Viceja nesses dias um sensível clamor pela prisão de Jair Bolsonaro. A demanda é compreensível, dada a quantidade (e qualidade) de crimes que lhe são atribuídos por ocasião de sua gestão – que se somam a tantos outros anteriores à sua desastrosa passagem pelo Planalto. Todavia, a obsessão por essa prisão guarda perigos que não podem ser desprezados.
Se o fortalecimento da democracia é o que se almeja, é fundamental que resistamos ao ‘canto da sereia’, ou seja, às tentações autoritárias. A premência, o imediatismo e a urgência nunca foram boas aliadas de um sistema de justiça criminal instalado em democracia sólida.

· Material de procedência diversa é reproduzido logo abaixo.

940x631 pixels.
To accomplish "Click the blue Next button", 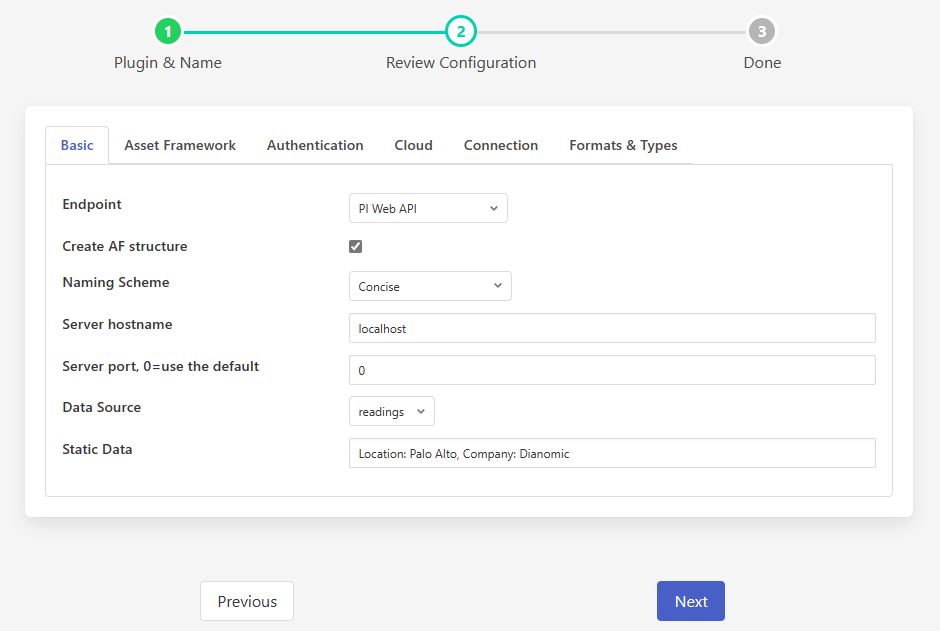I will 690,601.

Vale recordar que somos regidos pelo princípio constitucional da presunção (ou estado) de inocência (CR/88, art. 5º, LVII), segundo o qual ninguém há se ser considerado culpado antes do trânsito em julgado de sentença penal condenatória. Bem se sabe que o ex-presidente está envolvido em inúmeras questões criminais, sendo que a grande maioria delas está em fase inicial (investigação) e só recentemente foram enviadas à primeira instância por força do final de seu mandato.
Como qualquer cidadão, Jair Bolsonaro somente poderá ser preso (leia-se: punido) caso venha a ser condenado em grau definitivo pela Justiça, salvo se alguma exigência de natureza estritamente processual (exemplo: tentar destruir provas) torne necessária sua prisão preventiva, situação que é e deve ser excepcional.

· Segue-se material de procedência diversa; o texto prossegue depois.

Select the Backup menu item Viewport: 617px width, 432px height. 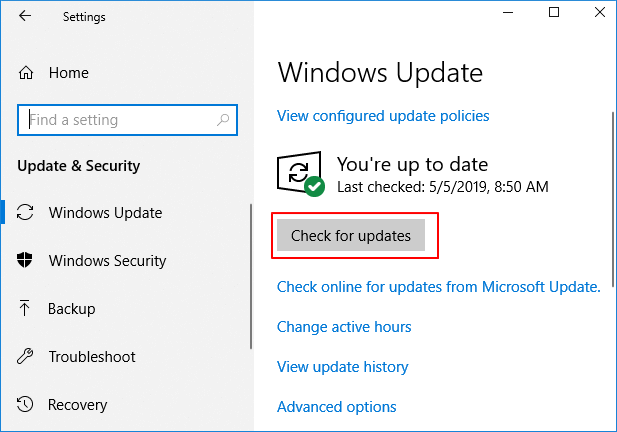pyautogui.click(x=71, y=309)
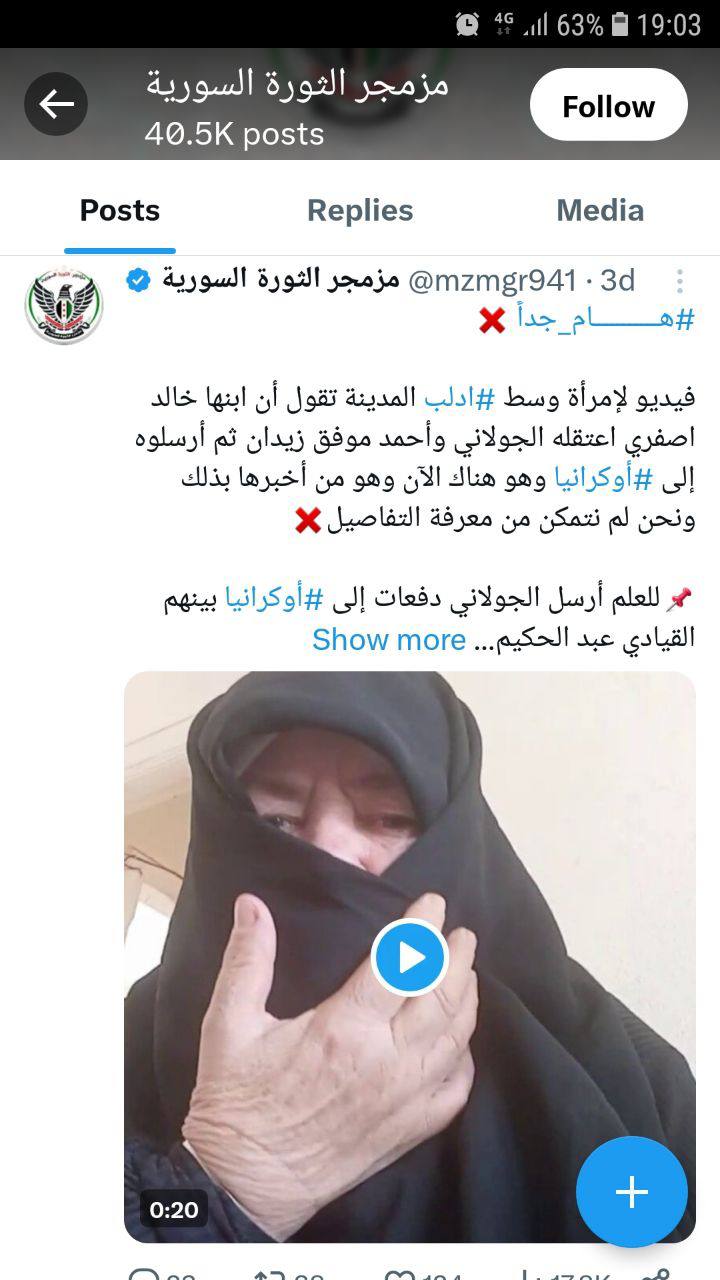Image resolution: width=720 pixels, height=1280 pixels.
Task: Click the 40.5K posts count in header
Action: [x=234, y=134]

A Lava Jato há de ter ensinado que, em democracia, não importa apenas processar, mas processar segundo o devido processo legal (nos sentidos formal e substantivo); não importa apenas punir, mas punir com legitimidade e respeito à Constituição.
Não se pode ‘lavajatizar’ o caso Bolsonaro, sob pena de se cometer um duplo erro histórico: reiterar em práticas que corrompem o devido processo legal (e que conduziram à anulação de inúmeros processos na Lava Jato) e, por conseguinte, deixarmos de fazer a necessária justiça transicional (e legítima) em relação aos crimes praticados pelo ex-presidente.
No processo penal democrático, os fins não justificam os meios. Se o ex-presidente precisa acertar as contas com tantas violações praticadas contra tantos seres humanos, isso há de ser feito com respeito à lei e à Constituição.
Portanto, em que pese Jair ser um entusiasta dos métodos inquisitórios e autoritários, ele também usufrui da prerrogativa democrática de somente ser preso nas estritas hipóteses e condições legais.